9 mai 2020, les États d’Europe et d’ailleurs, se préparent à une sortie progressive de confinements liés à la pandémie Covid-19. Une crainte diffuse et réelle est partout présente. Des mesures justifiées de sauvegarde de la santé publique ont aussi conduit à des replis nationaux. « Le même phénomène de crainte, écrivait Jean Monnet, pouvait provoquer des réflexes contraires : l’union … l’isolement. » Le constat de crainte est aujourd’hui le même, fût-ce pour les motifs différents d’il y a 70 ans. Des méthodes sont connues. Des institutions ont été mises en place dans le cadre de l’Union européenne. Elles se sont montrées peu efficaces dans cette crise Covid-19, comme dans la crise de l’asile en 2015, car, pour agir, il reste à repréciser l’objectif. Cela nécessite le courage politique d’une sorte d’acte fondateur. L’objectif de ces pères fondateurs était, non de coaliser les États, mais d’unir les hommes, tous les hommes et toutes les femmes. Du reste, Monnet notait, en 1952, lors d’une conférence à Washington devant le National Press Club : « Six pays européens ne se sont pas engagés dans la grande entreprise d’abattre les barrières qui les divisent pour dresser des barrières plus élevées contre le monde extérieur[2]. »

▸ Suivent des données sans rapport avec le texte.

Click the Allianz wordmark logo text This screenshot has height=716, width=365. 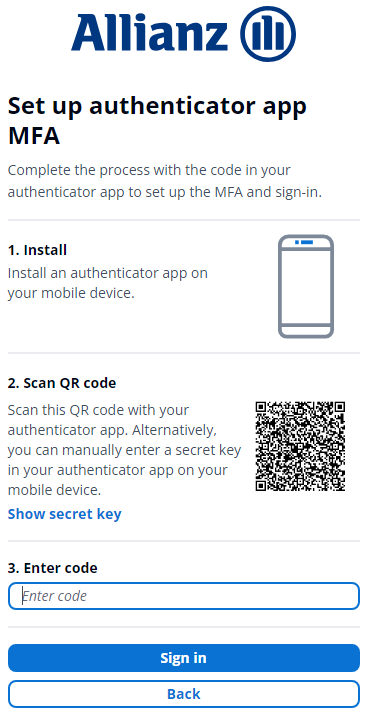(x=149, y=32)
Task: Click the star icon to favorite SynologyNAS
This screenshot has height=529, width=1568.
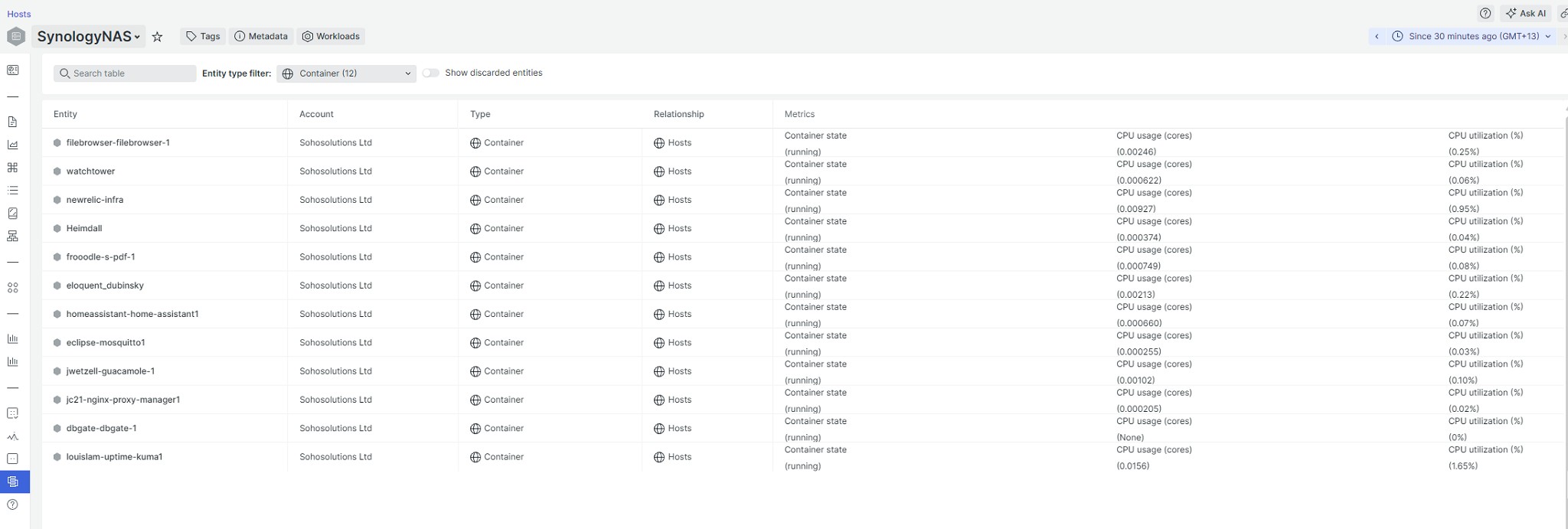Action: click(157, 37)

La commémoration de cet acte fondateur qu’est la déclaration Schuman n’est pas vaine si elle permet aux chefs d’États d’aujourd’hui, et à ceux qui les conseillent, de se rappeler qu’il est des moments charnières. Ce sont des moments où un acte qui fait sens et donne une direction peut revêtir une grande importance. Le moment présent semble appeler un tel acte, manifestation concrète de respect et de solidarité. Car chacun sait que le Covid-19 vaincu, il restera les miroirs à affronter[3]. L’Horloge attend.

Jean-Yves Carlier, professeur aux universités de Louvain et de Liège 

 

[1] Dans ses mémoires, Monnet donne une description détaillée de ces événements, J. Monnet, Mémoires, Fayard, 1976, pp. 340-372. Les citations qui suivent en sont extraites. Elles demeurent très éclairantes, même si, en partie, elles participent à ce que certains considèrent comme la construction d’un « mythe des origines », M. Joly, l’Europe de Jean Monnet, Paris, CNRS, 2007, coll. Biblis, 2017, ici p. 74. Plus positivement, voir B. Nascimbene, « Da Robert Schuman a Jean Monnet. La diffusione della conoscenza del diritto dell’Unione europea », rivista.eurojus.it, 2019, fasc. 4

[2] Archives Marianne Monnet-Noblecourt, cité dans E. Roussel, Jean Monnet, Paris, Fayard, 1996, p. 624.

[3] Je détourne les mots d’une œuvre romanesque de Jean Giono, située au XIXe siècle dans le cadre d’une épidémie de choléra aux confins de France et d’Italie : J. Giono, Le Hussard sur le toit, Gallimard, 1951, réédition La Pléiade, Œuvres romanesques complètes, t. IV, 1977, p 577 : « Le choléra fini, il restera les miroirs à affronter ».